Element lookup records:
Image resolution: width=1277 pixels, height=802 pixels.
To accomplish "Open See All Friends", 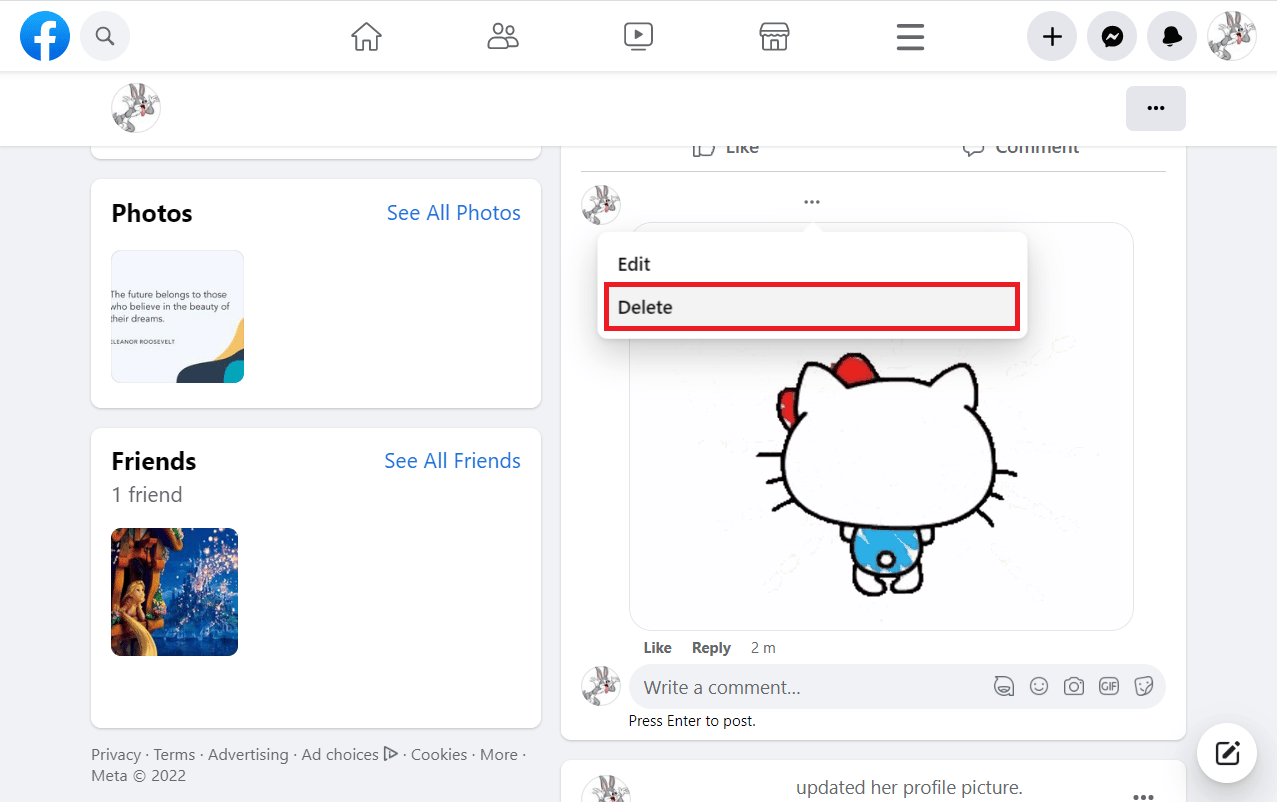I will (452, 460).
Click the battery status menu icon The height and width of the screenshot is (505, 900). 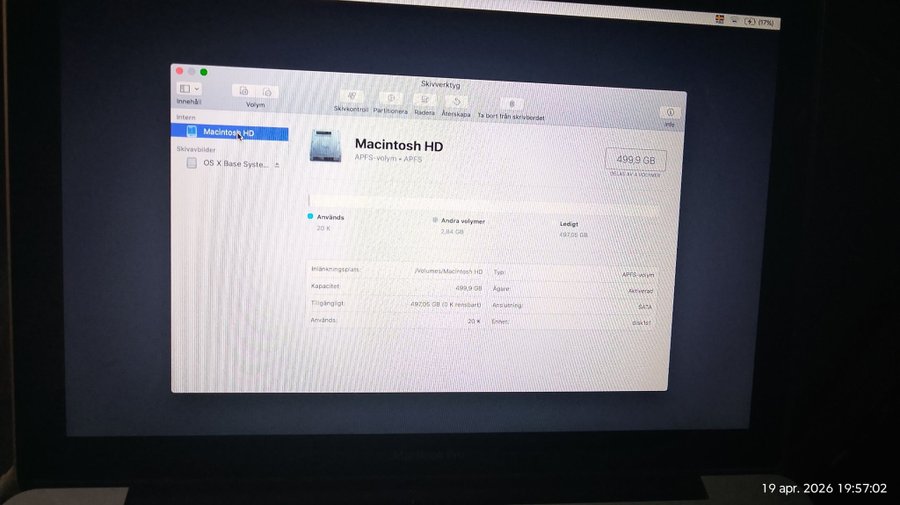coord(750,21)
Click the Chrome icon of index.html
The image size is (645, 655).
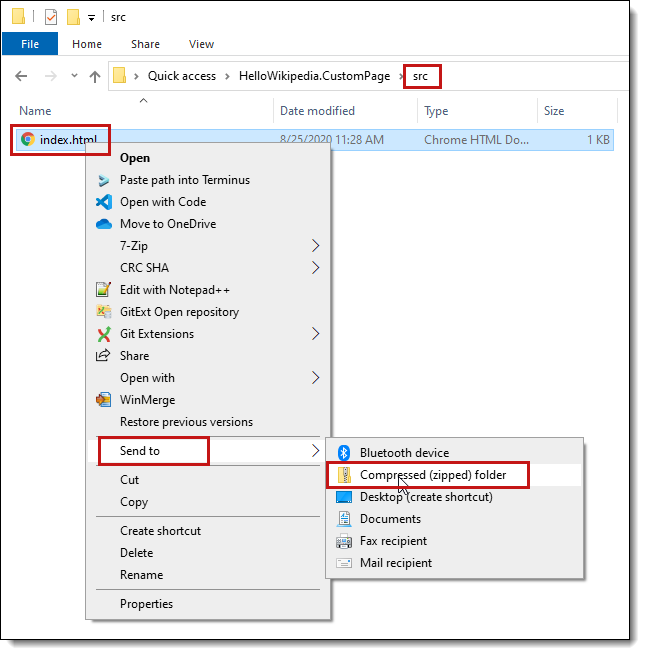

WHAT IS BEING ASKED » Rewrite the records from the line with "Click the Chrome icon of index.html" to the end of the records, swapping "Chrome" for "Firefox" and keeping everything else the same; leave out the pictures.

REPLY »
Click the Firefox icon of index.html
The image size is (645, 655).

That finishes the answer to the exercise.